Linux, musical road-dogging, and daily life by Paul W. Frields
 
Notes from a happy camper.

Notes from a happy camper.

Wikimedia helpfully posted a FAQ to set the record straight about their recent server standardization. This is helpful, since a lot of people (including overzealous joinalists) were somehow under the impression that this was a sudden move that involved ripping out hundreds of installed Red Hat Enterprise Linux or CentOS boxes.

However, the FAQ also introduces some unnecessary confusion about the performance of yum, and I figured that needed to be set straight. Readers might take away from this article that current yum was somehow “performance-challenged,” when nothing could be further from the truth.

True, in the days of Fedora Core 3 and 4, i.e. about three years ago or so, it’s true that yum didn’t perform as well as it does today. A metadata parser rewrite, along with a metric boatload of other optimizations and intelligent code straightening done by the yum team, has resulted in a snappy, flexible, and incredibly useful dependency solver. In short, modern yum makes software management on Fedora systems fast and easy. The performance nowadays is probably close to two orders of magnitude improved over the FC 3/4 timeframe.

To make the situation clear to readers about how yum works on systems like Fedora 9, while acknowledging that it’s completely up to the Wikimedia folks what they do with their servers, I wrote this clarification. I included links to some helpful information posted by James Antill regarding yum benchmarks, and information on what makes yum unique.

4 Comments

  1. Nick Danger

    I would also like to point out, the performance of a package management program should be more or less irrelevant in the operation of a distributed clone server farm. The image each machine runs should be static, and take only those updates that apply to your system. Update stability and quality should trump speed. Fit your OS choice to your requirements, not your tastes, first! The add your tastes and style.

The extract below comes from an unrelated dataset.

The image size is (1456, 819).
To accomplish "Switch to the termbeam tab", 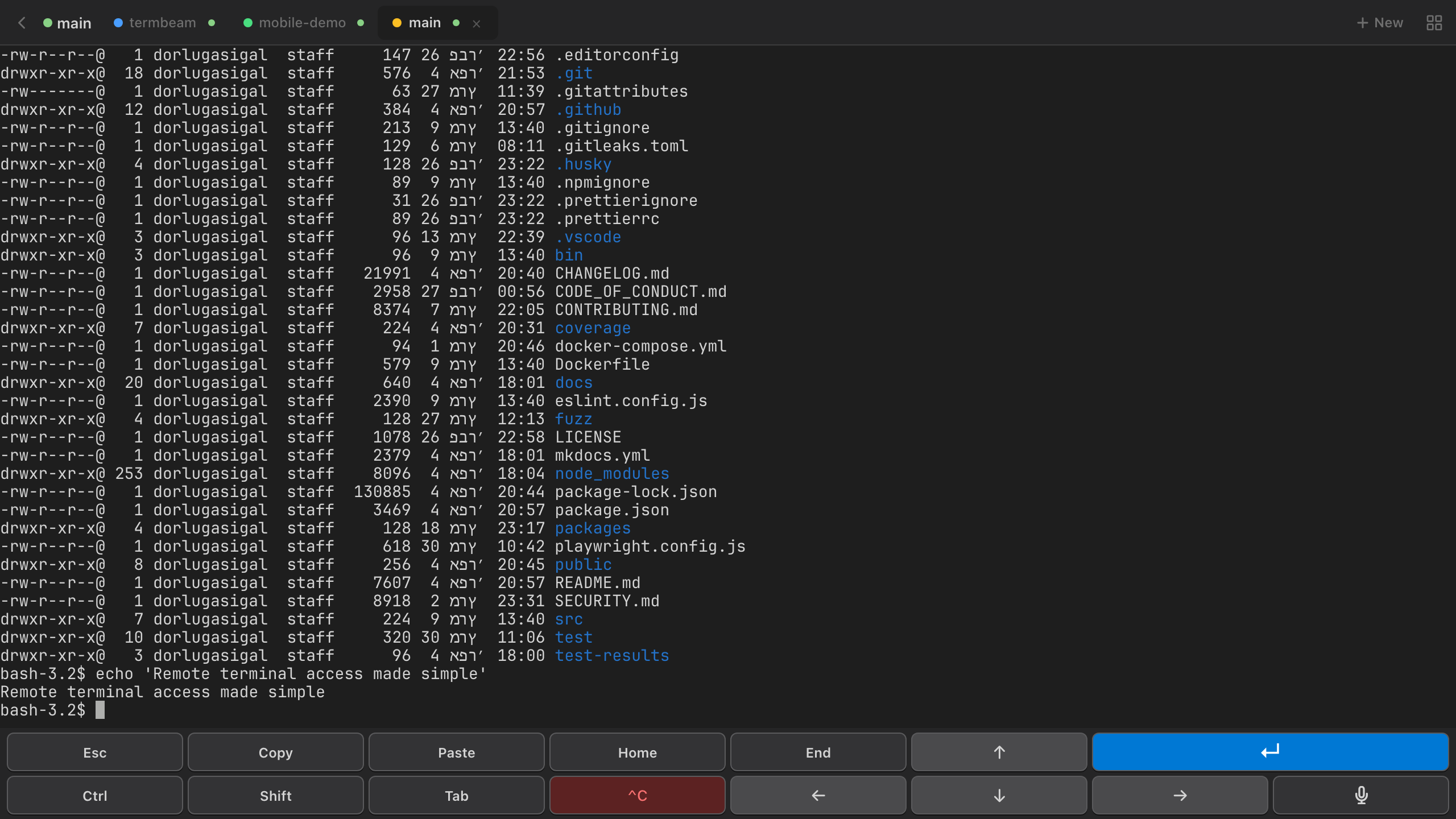I will tap(162, 23).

    Amusingly, and contradictingly, the FAQ featured this question:
    Q: I had a bad experience with Ubuntu two years ago, which proves it is terrible and you are idiots for using it.
    A: When I was six, another kid kicked a soccer ball right into my nose during a game, and I cried all the way home. It would, however, be a logical fallacy for me to conclude from this that soccer is a terrible game which no one should play.

    And yet earlier on states:
    Q: Why did you stop using Red Hat Enterprise Linux!?!?
    A: We never used Red Hat Enterprise Linux — we originally had an ad-hoc mix of old Red Hat 9 and Fedora 2, 3, and 4 systems, which we were interested in replacing with a more standardized infrastructure to simplify our internal server setup and administration.

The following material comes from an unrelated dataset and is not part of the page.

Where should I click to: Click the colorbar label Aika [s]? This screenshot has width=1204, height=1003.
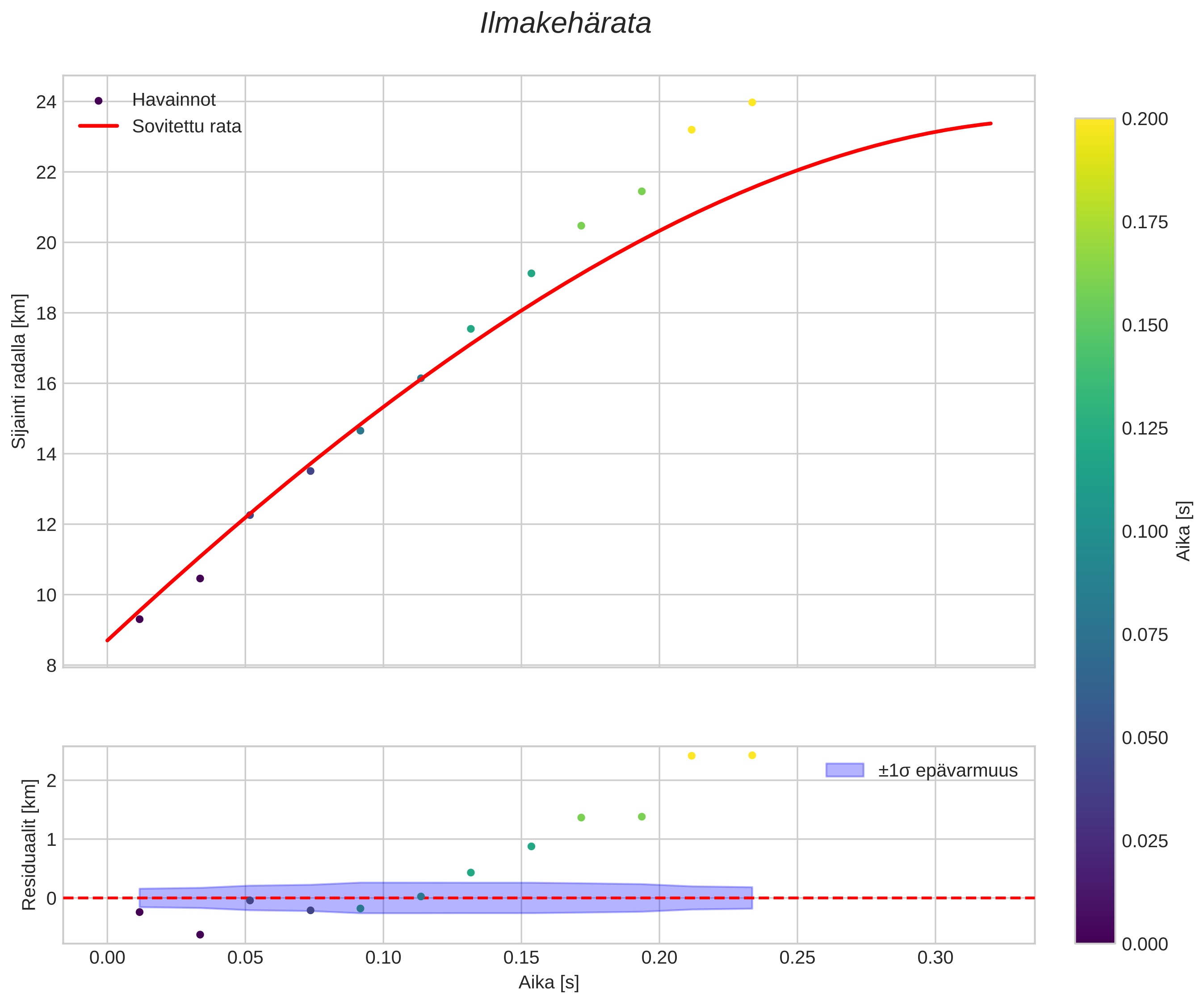point(1183,531)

    Redhat 9? Old (and from me thats saying something..) When was fedora 4, 2005? Amusing contradiction in those two answers there….

    My point? Pick what does the job first, then pick what you like. That is all the justification you need.

    (For the record, I have a few systems running Ubuntu, Fedora, and dozens for CentOS, a few OpenBSD and *shame* XP)

  2. Hi,

    >> To top it off, while RPM isn’t too awful, yum is slow and annoying as a package manager and we just don’t like it.

    > The performance nowadays is probably close to two orders of magnitude improved over the FC 3/4 timeframe.

    Note that this doesn’t actually answer their observation that other distributions use faster package managers than yum/rpm. As someone who’s deployed both Fedora and Ubuntu systems, I’d certainly sympathize with the viewpoint that yum is frustratingly slow in comparison to apt.

    Hm, I should give some numbers to avoid being piled on. I can do that.

    Ubuntu gutsy, on a dual-core AMD with 4G RAM:
    sudo apt-get install jed … 5.860 total

    Fedora rawhide, yum updated a few days ago, on a quad-core AMD with 6G RAM:
    sudo yum -y install jed … 21.735 total

    The two packages were similar in size and neither had any additional required dependencies. I feel this test was fair, and weighted on the side of the more powerful Fedora box if anything.

    So, while it’s fine to boast about how much better yum/rpm is than it used to be, it’s worth bearing in mind that you’re still over four times slower than your competitor on a good day.

    – Chris. (Who runs Fedora by choice on his laptop and workstation.)

  3. @Chris: You probably should read the other links I posted, including James Antill’s post about why comparing yum directly to some other depsolvers like apt, smart, etc. is an apples-to-oranges deal.

    I understand that you tried to provide a fair comparison, but you can’t do that with the commands you ran. For instance, yum automatically updates its metadata, which apt doesn’t. Did you count those times separately? Also, yum is parsing and computing dependency information based on a large number of factors. Yum also computes for versioned and unversioned provides, requires, conflicts, and obsoletes, as well as explicit file dependencies — not just package names. Check this functionality against that provided by apt. I’m not saying one is better than the other — I’m saying that to properly test relative performance, you need to compare apples to apples.

    Thanks for taking the time to write.

  4. Also, just for fun — again, neither scientific nor particularly enlightening — I tried this:

    su -
    yum makecache
    cd /var/cache/yum/fedora/packages
    yumdownloader jed

    OK, so that means I have a complete valid cache on disk to use, and I downloaded the jed package to eliminate the network download time from the test. (I’ll ignore hard disk time — this is just a poor man’s attempt at isolating the depsolving.) Now I’ll just do the dependency resolution:

    yum -y -C --disableplugin={fastestmirror,refresh-packagekit} resolvedep jed

    Wow, only about 0.4 seconds. The remainder of the time for a full installation was spent loading some more Python stuff (I think), a database transaction test to make sure that problems like disk space aren’t in the way, and writing the material to disk.

Comments are closed.